PACS, concubinage: Mode d’emploi

Le PACS:

 

Crée en 1999, le PACS est un contrat conclu par deux personnes en vue d’organiser leur vie commune.

Ce contrat peut être directement rédigé par les deux partenaires (on parle alors de PACS sous seing privé), ou conclu devant notaire (sous la forme authentique). Dans le premier cas, il fait ensuite l’objet d’une déclaration devant le greffe du tribunal d’instance.

Hormis les (rares) cas où les conditions d’enregistrement du PACS ne sont pas remplies (âge ou état civil non conforme par exemple), le greffier doit enregistrer le PACS.  A défaut, ce refus peut être contesté en justice.

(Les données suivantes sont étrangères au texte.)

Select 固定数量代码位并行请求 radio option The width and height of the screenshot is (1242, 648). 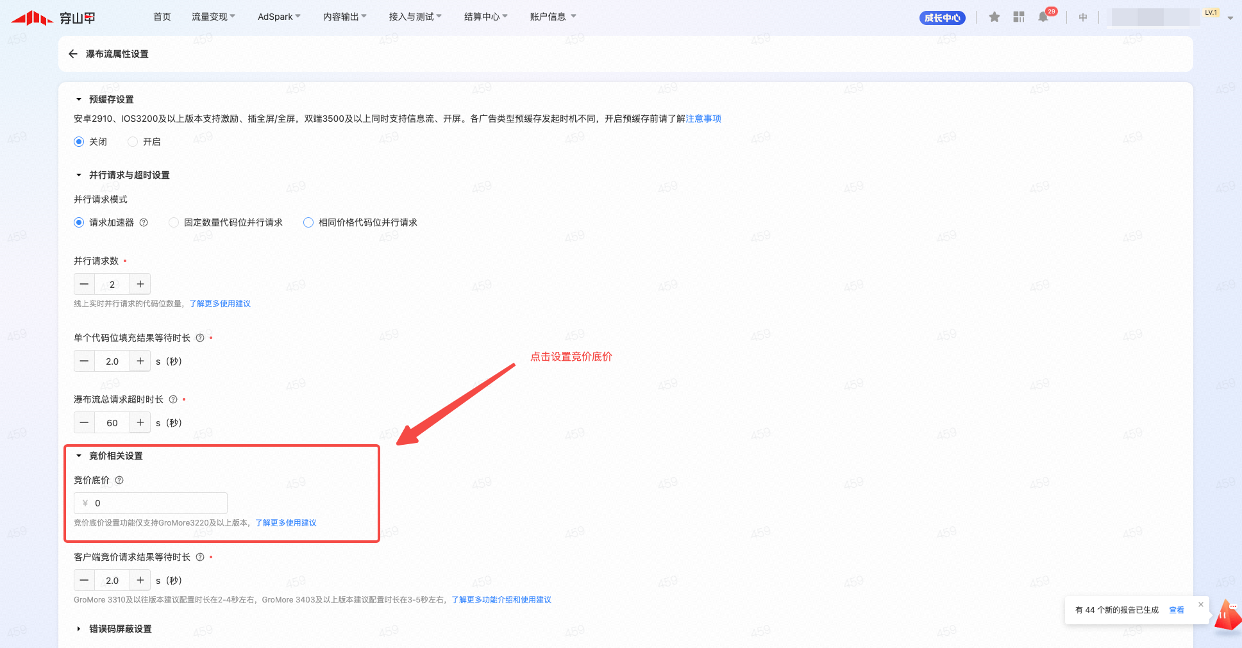174,222
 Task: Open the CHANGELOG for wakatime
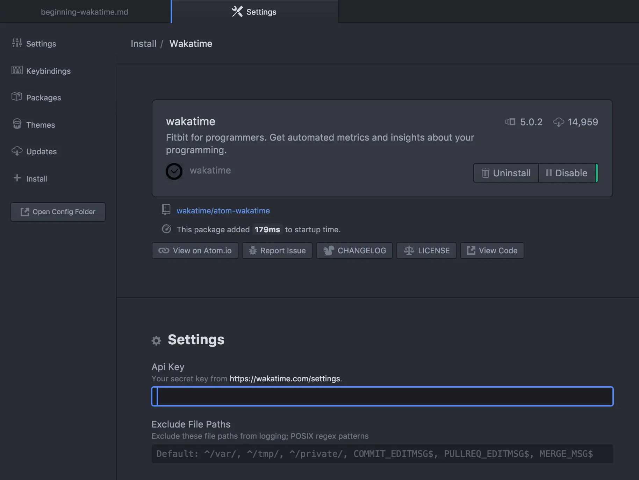(x=354, y=250)
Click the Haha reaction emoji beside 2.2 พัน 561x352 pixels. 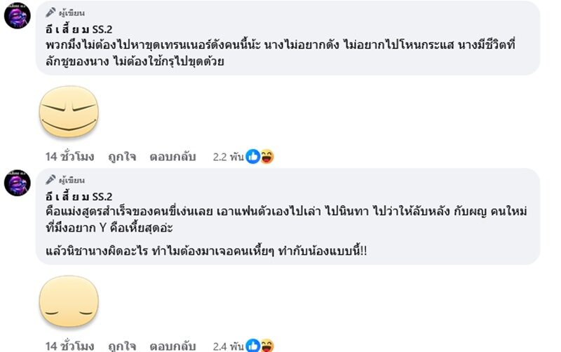pos(266,157)
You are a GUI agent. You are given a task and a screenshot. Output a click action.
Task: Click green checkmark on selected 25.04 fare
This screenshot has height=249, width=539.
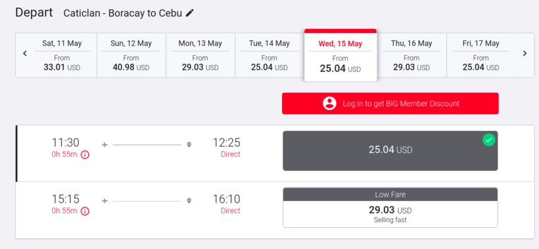click(488, 140)
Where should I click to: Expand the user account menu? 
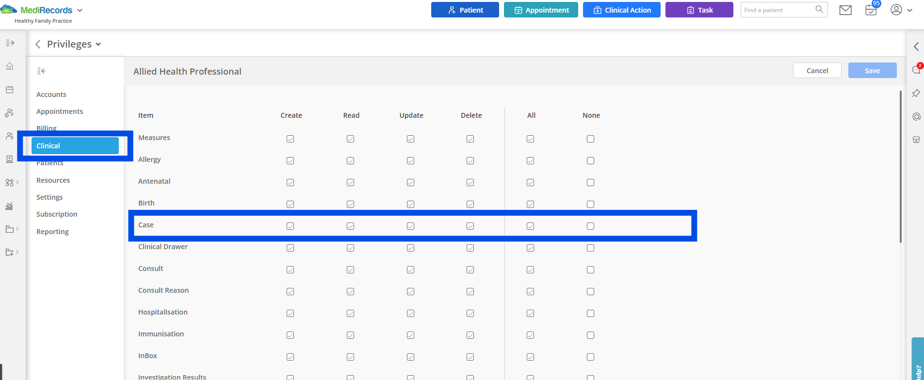(x=901, y=10)
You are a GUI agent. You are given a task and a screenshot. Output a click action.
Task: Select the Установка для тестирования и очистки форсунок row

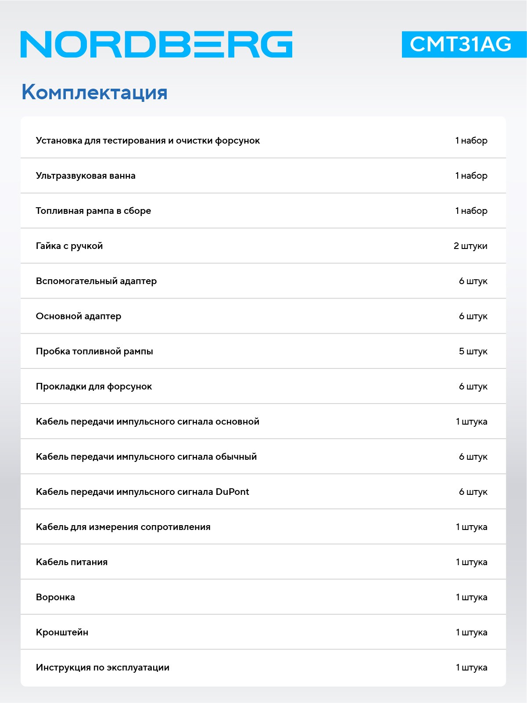pyautogui.click(x=263, y=141)
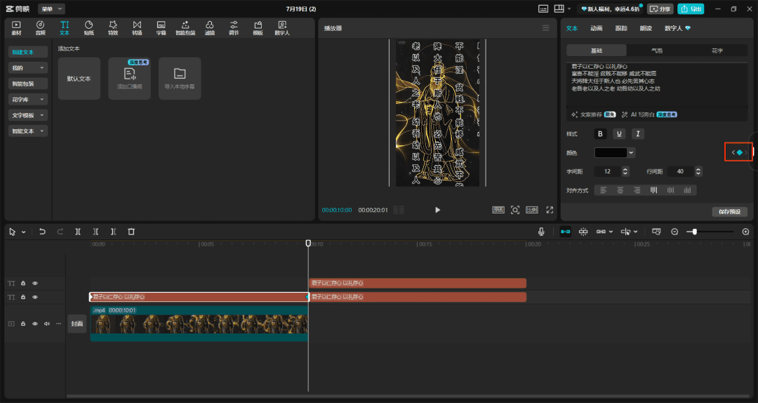Switch to the 动画 animation tab
The height and width of the screenshot is (403, 758).
tap(596, 28)
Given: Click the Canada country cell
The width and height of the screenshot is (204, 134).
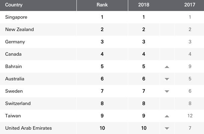Looking at the screenshot, I should pyautogui.click(x=13, y=54).
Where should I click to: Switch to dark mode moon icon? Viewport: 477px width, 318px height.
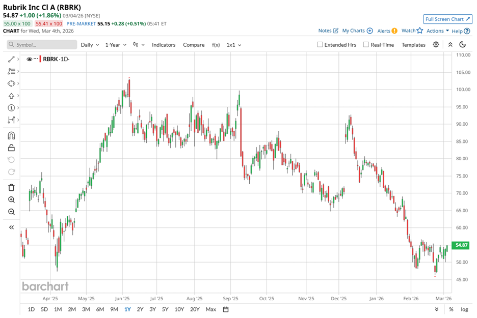462,45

Signalons que, comme tout contrat, celui-ci peut, lorsque les partenaires sont d’accord, faire l’objet d’une modification selon les mêmes formes que lors de son adoption initiale.

Les effets du PACS, perceptibles en cours d’union et lors de la séparation des partenaires, sont variables selon le régime choisit par ces derniers.

 

Les effets du PACS entre les partenaires:

Entre eux, les partenaires s’engagent à une vie commune mais aussi à s’apporter mutuellement une aide matérielle proportionnelle à leurs facultés respectives et une assistance réciproque.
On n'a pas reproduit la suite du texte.